Olympic Youth Camps aim to boost youth interest in field hockey

Aug. 04, 2014, 6:04 p.m. (ET)

*Courtesy of philly.com

Eliza Pentz picked up her first field hockey stick about the time that most children are learning to count by twos. The Radnor teenager was 6, and her mother had played the game before her.

But not all potential youth athletes have field hockey in their DNA, so the sport's governing body is taking its own steps toward early recruitment.

USA Field Hockey has started a national summer-camp program aimed at growing a sport that is played in the United States mostly by females - and that competes with overseas programs that train athletes who start swinging sticks at age 3.

The organization hosted the inaugural sessions of the four-day camps at five sites on the East Coast this week, including Plymouth-Whitemarsh High School in Montgomery County.

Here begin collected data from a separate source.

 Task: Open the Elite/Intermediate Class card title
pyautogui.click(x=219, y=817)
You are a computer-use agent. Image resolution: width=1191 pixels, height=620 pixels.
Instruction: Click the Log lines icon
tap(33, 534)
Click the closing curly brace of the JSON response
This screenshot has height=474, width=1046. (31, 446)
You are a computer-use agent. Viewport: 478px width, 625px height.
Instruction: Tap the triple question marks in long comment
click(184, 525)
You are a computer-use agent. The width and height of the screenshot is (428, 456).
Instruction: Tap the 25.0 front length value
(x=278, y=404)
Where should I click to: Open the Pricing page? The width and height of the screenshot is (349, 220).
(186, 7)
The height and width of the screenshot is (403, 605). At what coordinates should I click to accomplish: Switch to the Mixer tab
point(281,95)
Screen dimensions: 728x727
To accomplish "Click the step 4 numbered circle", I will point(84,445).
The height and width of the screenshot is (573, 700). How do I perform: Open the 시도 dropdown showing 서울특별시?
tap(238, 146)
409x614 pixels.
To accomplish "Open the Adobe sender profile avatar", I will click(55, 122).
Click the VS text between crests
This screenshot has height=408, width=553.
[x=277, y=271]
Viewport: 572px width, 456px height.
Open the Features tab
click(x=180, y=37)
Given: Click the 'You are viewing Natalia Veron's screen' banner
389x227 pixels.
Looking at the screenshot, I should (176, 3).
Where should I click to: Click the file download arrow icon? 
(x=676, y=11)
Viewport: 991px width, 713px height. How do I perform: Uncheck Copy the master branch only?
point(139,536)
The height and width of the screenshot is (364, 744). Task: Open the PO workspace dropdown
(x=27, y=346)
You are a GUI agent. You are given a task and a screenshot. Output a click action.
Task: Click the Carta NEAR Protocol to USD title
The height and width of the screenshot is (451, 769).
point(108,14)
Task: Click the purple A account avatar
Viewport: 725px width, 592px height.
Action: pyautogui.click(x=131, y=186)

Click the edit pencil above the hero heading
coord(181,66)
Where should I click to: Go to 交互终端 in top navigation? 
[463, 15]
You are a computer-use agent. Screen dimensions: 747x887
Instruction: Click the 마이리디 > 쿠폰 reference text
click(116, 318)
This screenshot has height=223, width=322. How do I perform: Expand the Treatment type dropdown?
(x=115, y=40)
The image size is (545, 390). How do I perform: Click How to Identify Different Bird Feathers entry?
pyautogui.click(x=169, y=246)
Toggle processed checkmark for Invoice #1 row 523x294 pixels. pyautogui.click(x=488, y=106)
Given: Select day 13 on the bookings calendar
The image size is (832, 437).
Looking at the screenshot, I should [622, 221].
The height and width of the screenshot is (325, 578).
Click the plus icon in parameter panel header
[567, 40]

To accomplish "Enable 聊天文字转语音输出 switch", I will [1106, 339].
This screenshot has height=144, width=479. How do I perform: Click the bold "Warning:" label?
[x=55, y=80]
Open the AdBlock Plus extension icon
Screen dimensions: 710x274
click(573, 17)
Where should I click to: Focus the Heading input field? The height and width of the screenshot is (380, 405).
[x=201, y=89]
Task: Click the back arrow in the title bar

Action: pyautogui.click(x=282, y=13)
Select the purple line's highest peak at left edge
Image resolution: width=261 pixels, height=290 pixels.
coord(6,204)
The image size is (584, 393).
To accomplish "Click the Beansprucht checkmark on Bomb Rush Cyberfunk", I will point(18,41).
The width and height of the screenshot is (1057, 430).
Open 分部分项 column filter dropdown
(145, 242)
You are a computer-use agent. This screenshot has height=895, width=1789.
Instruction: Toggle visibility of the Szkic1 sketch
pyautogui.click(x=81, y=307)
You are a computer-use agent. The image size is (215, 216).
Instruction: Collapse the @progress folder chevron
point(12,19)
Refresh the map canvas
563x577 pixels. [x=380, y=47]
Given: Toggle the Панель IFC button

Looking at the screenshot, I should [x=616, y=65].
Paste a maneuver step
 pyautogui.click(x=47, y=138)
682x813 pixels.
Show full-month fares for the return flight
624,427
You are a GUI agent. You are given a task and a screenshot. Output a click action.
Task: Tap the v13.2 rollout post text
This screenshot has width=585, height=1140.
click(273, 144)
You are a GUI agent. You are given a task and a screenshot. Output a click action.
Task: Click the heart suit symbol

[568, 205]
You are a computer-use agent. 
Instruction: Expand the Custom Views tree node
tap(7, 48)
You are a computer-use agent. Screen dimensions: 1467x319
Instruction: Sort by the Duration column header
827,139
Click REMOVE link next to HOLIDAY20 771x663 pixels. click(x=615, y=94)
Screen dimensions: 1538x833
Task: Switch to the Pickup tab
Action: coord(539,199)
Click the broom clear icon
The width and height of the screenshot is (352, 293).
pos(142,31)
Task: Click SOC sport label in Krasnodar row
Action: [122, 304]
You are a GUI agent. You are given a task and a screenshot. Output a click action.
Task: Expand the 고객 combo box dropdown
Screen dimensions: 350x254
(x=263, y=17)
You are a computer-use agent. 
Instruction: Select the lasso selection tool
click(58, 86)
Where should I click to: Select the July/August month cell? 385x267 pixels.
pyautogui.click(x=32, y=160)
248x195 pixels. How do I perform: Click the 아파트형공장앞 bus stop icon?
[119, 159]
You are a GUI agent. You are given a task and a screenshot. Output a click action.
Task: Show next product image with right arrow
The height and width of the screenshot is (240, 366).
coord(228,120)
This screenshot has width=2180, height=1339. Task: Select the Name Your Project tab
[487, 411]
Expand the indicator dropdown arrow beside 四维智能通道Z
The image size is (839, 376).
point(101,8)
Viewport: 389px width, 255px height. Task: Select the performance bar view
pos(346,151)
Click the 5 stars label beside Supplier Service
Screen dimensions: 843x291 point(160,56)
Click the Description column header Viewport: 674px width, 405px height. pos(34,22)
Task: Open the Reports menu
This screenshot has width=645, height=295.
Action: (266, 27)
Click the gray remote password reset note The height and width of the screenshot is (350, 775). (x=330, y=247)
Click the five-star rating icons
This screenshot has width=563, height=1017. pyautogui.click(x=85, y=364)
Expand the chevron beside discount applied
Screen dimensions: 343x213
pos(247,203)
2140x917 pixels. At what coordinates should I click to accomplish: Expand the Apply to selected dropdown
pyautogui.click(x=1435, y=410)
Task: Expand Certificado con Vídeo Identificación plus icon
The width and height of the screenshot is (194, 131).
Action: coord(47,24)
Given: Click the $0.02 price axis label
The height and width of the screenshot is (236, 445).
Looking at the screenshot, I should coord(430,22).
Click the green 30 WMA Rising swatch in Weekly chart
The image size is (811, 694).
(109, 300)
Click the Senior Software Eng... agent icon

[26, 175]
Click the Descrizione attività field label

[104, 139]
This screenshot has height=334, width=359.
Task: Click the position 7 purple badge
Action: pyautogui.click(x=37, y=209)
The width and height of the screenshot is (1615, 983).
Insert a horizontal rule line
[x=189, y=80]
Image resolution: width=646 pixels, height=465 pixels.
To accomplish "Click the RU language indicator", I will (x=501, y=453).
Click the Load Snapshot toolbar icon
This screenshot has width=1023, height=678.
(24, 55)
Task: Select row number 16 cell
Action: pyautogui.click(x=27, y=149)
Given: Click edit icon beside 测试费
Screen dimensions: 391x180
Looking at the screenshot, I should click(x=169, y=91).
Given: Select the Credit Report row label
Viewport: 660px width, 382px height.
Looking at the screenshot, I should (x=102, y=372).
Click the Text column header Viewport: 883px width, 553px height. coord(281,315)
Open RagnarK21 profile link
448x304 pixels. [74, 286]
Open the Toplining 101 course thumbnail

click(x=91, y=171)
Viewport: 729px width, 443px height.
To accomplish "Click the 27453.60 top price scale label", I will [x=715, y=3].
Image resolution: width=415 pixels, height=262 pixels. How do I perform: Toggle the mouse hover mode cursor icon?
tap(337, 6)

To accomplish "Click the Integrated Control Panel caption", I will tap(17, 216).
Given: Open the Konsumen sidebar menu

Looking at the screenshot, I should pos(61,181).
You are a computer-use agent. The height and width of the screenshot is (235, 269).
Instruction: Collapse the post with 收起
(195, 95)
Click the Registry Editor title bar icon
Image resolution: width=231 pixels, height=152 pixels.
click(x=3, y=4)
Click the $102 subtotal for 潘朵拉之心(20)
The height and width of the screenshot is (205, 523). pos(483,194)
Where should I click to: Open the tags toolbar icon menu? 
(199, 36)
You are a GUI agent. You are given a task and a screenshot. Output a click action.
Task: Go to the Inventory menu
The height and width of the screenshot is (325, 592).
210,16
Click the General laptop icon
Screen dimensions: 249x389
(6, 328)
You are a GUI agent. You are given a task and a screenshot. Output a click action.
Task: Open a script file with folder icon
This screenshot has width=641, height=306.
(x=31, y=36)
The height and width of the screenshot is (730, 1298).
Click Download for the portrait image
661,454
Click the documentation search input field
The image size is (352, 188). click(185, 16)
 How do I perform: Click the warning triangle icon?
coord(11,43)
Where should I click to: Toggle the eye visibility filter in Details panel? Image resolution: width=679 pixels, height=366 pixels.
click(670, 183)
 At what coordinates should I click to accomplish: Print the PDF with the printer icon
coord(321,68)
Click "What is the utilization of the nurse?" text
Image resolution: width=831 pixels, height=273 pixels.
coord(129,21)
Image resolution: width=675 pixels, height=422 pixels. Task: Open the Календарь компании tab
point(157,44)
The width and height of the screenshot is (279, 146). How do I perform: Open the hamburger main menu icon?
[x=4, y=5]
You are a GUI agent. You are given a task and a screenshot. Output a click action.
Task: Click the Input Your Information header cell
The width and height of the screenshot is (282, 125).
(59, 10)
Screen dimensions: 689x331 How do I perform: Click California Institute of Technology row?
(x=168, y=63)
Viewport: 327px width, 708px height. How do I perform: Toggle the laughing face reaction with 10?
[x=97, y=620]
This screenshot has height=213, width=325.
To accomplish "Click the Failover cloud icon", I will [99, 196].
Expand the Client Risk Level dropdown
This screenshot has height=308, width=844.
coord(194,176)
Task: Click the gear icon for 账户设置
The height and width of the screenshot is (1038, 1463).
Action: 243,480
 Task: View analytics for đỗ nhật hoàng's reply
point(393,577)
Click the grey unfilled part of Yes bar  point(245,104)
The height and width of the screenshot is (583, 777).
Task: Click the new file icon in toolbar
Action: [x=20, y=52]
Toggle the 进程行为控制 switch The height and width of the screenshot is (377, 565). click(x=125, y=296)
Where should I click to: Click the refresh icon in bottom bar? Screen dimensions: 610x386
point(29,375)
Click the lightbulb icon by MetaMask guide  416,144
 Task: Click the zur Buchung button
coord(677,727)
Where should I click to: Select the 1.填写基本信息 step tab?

U.S. National Team athletes and Olympians are working as teachers and mentors at the Youth Olympic Camps, which will be offered annually.

"The goal is to get quality coaching and for the campers to see what they can become through field hockey," said Cyndie Slagle, founder of the Colonial Field Hockey Club, who is helping to coach at the local camp.

Other sessions were in Pittsburgh; Providence, R.I.; and Rochester and Utica, N.Y which is open to boys and girls.

The camp's locations will change annually in an effort to market the sport beyond its East Coast hub. Eastern players, particularly from Pennsylvania and New Jersey, routinely have made the Olympic and U.S. National Teams.


USA Field Hockey is beginning the effort at a time when excitement is growing for a sport similar to ice hockey but played on grass or artificial turf. In June, the Women's National Team, chock full of local players, finished fourth at the Rabobank Hockey World Cup in The Hague, Netherlands.

At Victory Field in Plymouth Township, athletes Torrie Albini, 28, who retired this year from the National Team, and Meghan Beamesderfer, 26, drilled 14 campers, ages 9 to 13, as they scooted across the turf maneuvering their hockey sticks in a series of exercises.

Beamesderfer and Albini live in Lancaster. Last year, the U.S. National Team moved from California to Manheim, Lancaster County, to train at the Spooky Nook Sports facility in what is a regional hotbed for the sport.

While field hockey is primarily a female pursuit in the United States, men dominate in other parts of the world where the sport is extremely popular, including India, Pakistan, and parts of Europe.

Last month, the PIAA restricted boys' participation on mostly girls' teams in what officials say is an effort to encourage the growth of all-boys teams and expand playing opportunities for girls.

USA Field Hockey hopes to help raise awareness of the sport and cement allegiance among the young - and younger.

"A lot of our youth get involved in [field hockey] in high school or junior high," said Laura Darling of Moorestown, USA Field Hockey's former National Development Director. "You look at soccer and see 5-year-olds running around playing. And soccer has leagues all over. We are starting to develop some leagues."

Slagle, whose Colonial Club is affiliated with USA Field Hockey, founded the group five years ago when her daughter had no local group with which to play.

Parents are leaning toward picking one sport for their children instead of multiple ones as in the past, said Marianne Paparone, longtime field hockey coach at Plymouth-Whitemarsh.

"They pick it early," Paparone said, "and if they don't pick field hockey, [the sport] gets shortchanged."

On the field, camper Pentz, 13, ran drills with fellow players including Hailey Copestick, 10, whose grandfather Frank watched from the bleachers.

"I didn't even know anything about field hockey until my granddaughter started playing," said Frank Copestick, of Plymouth.

After a few morning hockey exercises, Hailey said she "loves the sport" and thinks others would agree.

"If they just knew more people who played," Hailey said, "then maybe they would want to play, too."

With that, the Colonial Elementary fifth grader snapped in her mouth guard, grabbed her stick, and sprinted toward the action.